Communicating In The Age of Influence
The first thing to recognize in what I like to call 'The Age of Influence' is that brands no longer control their image. Peer recommendations and the ratings and reviews of complete strangers are perceived as more valuable and true than anything a brand can say for itself. If you've got nothing to hide, this can still be a little intimidating. If you're not totally forthright and honest, this can be terrifying.
The most successful brands in the Age of Influence are ones that recognize and respond to people's natural, very human fears, desires, and hopes. Whether they appeal to the tenderness of the heart, like Dove, or the carpe-diem thrill-seeker in us all, like Red Bull, these brands keep a finger on the cultural pulse, and know how to communicate in a way that enriches our lives.
There are four basic behaviors that are essential for success in The Age of Influence:
- Be genuine.
- Practice transparency.
- Respond frequently and thoroughly.
- Embrace the ratings and reviews environment.
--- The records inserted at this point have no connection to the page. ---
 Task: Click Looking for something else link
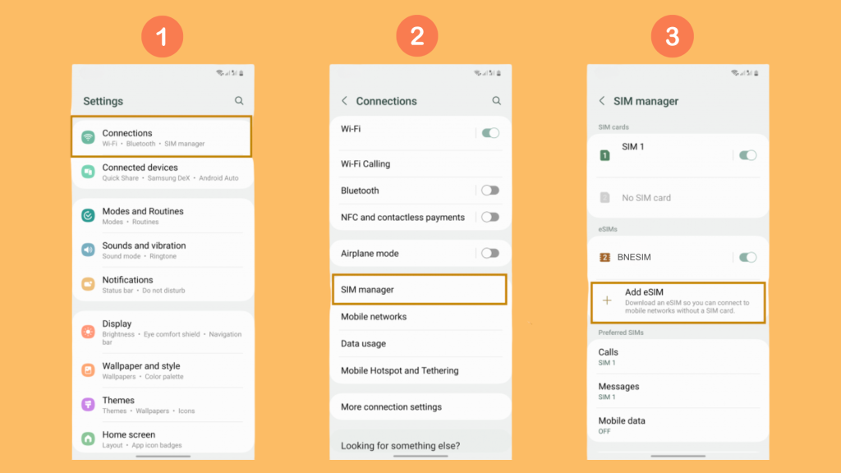click(x=402, y=446)
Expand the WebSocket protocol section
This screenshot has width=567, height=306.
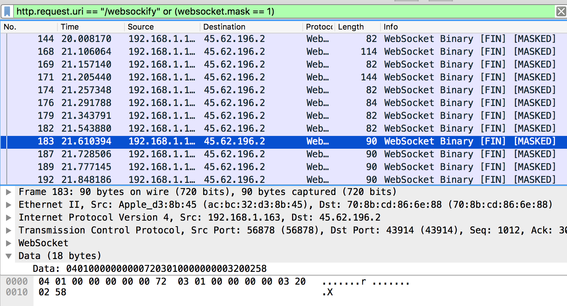(9, 243)
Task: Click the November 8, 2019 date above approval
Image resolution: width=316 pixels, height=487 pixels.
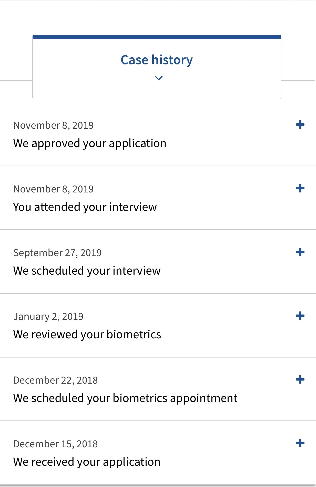Action: coord(53,125)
If you're going to ask for something from your audience (i.e. their attention, in whatever form that may be), then you should expect to give something back. In the Attention Economy, not all transactions are financial; in fact, many are not. The best brands know how to exchange their own vulnerability for their audience's attention.
Vulnerability is currency in the Attention Economy.
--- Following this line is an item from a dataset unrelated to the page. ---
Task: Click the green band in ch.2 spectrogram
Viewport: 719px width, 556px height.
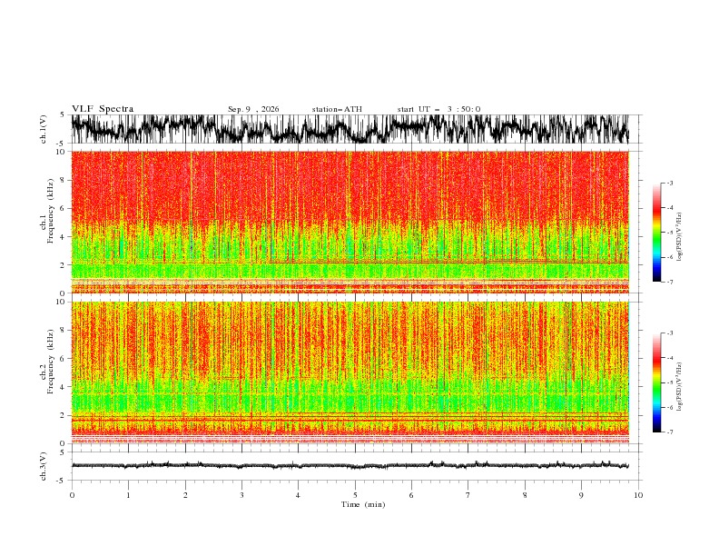Action: (350, 397)
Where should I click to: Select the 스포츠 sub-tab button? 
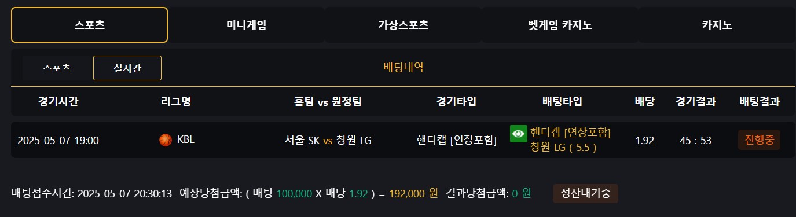pyautogui.click(x=57, y=68)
Transparency is a near relative of genuine and vulnerable behavior in that all of these concepts are measures of honesty. If "being genuine" has to do with how you communicate, then "transparency" has more to do with what specifically is communicated and to what depth of detail. Applying just the right amount of transparency in everything from your website to your Snapchat should draw people into your world or the world you are representing.
Transparency goes to the core of what is human about social media and why people use it.
Responding Frequently & Thoroughly
42% of Facebook users expect a response from a brand within 60 minutes. 32% expect a response within a half hour. The demand is high, but the payoff is also extraordinary:
- 56% of consumers who interact with a brand feel a stronger connection with the brand.
- 50% of consumers are more likely to buy from a brand they can contact on social media.
- 71% of consumers who receive a quick and effective response are more likely to recommend that brand to others.
Nothing is more powerful in marketing than an unexpected gesture of connecting and caring right when a customer needs it.
Embracing the Ratings & Reviews Environment
Starting with the obvious: social media is about interaction with other users, not attention to buying opportunities. People talk, and you can't control what they say about you. While you can attempt a defensive position through the help of a number of "internet reputation" companies, the best defense is a great offense. By implementing the above Age of Influence behaviors, you dramatically reduce the likelihood of an attack. But attacks happen. Learn to embrace the ratings and reviews environment.
92% of consumers trust recommendations from other people (even someone they don't know) over branded content.
The Future Belongs to the Human Brands
With the rise of social media, niche marketing, and the Attention Economy, we have seen a shift from mass-market directives to personal, value-adding communications. In the coming years, this trend will continue to accelerate, and we will see a greater number of brands adapt more "human" voices and personable styles of communication. But the revolution is still in its infancy.
As more businesses discover success by practicing the core behaviors in Finally Human, the Attention Economy will tighten once more. In other words, user-attention will be captured by the brands who know how to act like humans, thereby shrinking the supply of 'attention' for brands that are late to the game.
Currently, "being human" is something of a novelty in brand communications. It isn't very common and consumers certainly don't expect it. However, it's only a matter of time before "being human" is the new baseline for successful brand communications.